Darker Than Midnight reviewed as part of the 2014 Lavazza Italian Film Festival. Click HERE for screening information and to purchase tickets.
Director Sebastiano Riso’s first feature film, Darker Than Midnight, is an emotionally charged journey, but not one without flaws.
Davide, played by Davide Capone, is a young androgynous runaway. We watch him spend his first night on the streets of Catania, and quickly befriend La Rettore (Giovanni Gulizia) and a band of gay outcasts. This exuberant motley crew steal their food and act as hustlers at night. They form a powerful, unspoken bond and through each other’s company manage to survive on the streets. As the film progresses, we begin to understand the reason Davide ran away from home. Through a series of flashbacks, we see he and his mother (Micaela Ramazzotti, The First Beautiful Thing) subjected to abuse from his father (Vincenzo Amato, Golden Door).
Director Sebastiano Riso and co-writers Stefano Grasso and Andrea Cedrola, based Darker Than Midnight‘s screenplay on the early life of a real-life leading Italian drag queen. However, this is not overtly made known throughout the film.

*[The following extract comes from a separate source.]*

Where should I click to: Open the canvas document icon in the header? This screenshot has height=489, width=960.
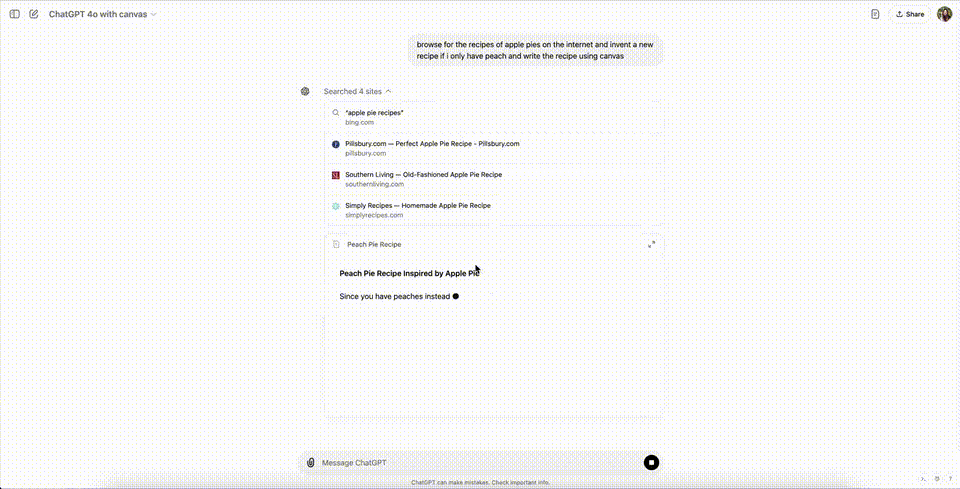tap(876, 14)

The film is a performance driven narrative, which doesn’t bode well for Davide Capone’s enigmatic performance. As a viewer, it is difficult to gain access into his thoughts and feelings. Davide remains quite silent throughout most of the film, understandable given his circumstances and life experiences, but certain moments leave us wanting more. While there is soulfulness to his face, it could easily be misconstrued for expressionlessness. Darker Than Midnight is Capone’s first acting role, and that tends to show in his performance. That being said, Capone manages to embody some great moments of emotional tension.

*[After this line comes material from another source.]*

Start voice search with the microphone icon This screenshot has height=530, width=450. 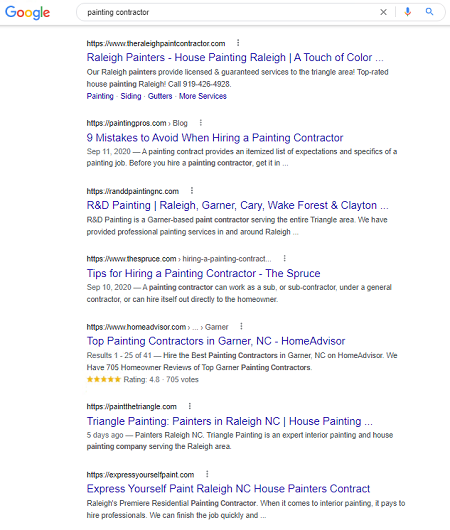[x=408, y=12]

Ramazzotti and Amato are both strong as Davide’s parents. In particular, Ramazzotti’s Rita perfectly conveys her fierce love for her child and the powerlessness of her situation.
The ragtag crew of Davide’s street friends all provide engaging performances. La Rettore’s extravagance and flamboyancy compliments our protagonist’s quietness. There are also some interesting dynamics introduced as Davide falls in love and meets his first pimp.
The cinematography in Darker Than Midnight feels a bit hit-and-miss. There are some fantastic long tracking shots, with Piero Basso’s lens meandering through Catania with Davide and his friends. This encapsulates the world of the street. The film is visually dark. Many of the scenes take place at night, which often gives everything a sense of drabness. This is in contrast to the flashbacks, which are interspersed throughout the narrative. The colour grading of these memories is problematic, as the images seem washed out and cheap.
While Darker Than Midnight‘s narrative is indeed powerful, Riso has left too much to the viewer. We have to read into Davide’s character and make sense of the world he finds himself in, but it’s not just Davide’s character that often feels held back. There are many great moments of heightened emotion within the film, if only Riso had taken them even further.
Darker Than Midnight is an impressive first feature with a lot to say. While there may be some flaws, the film overall delivers a darkly powerful story.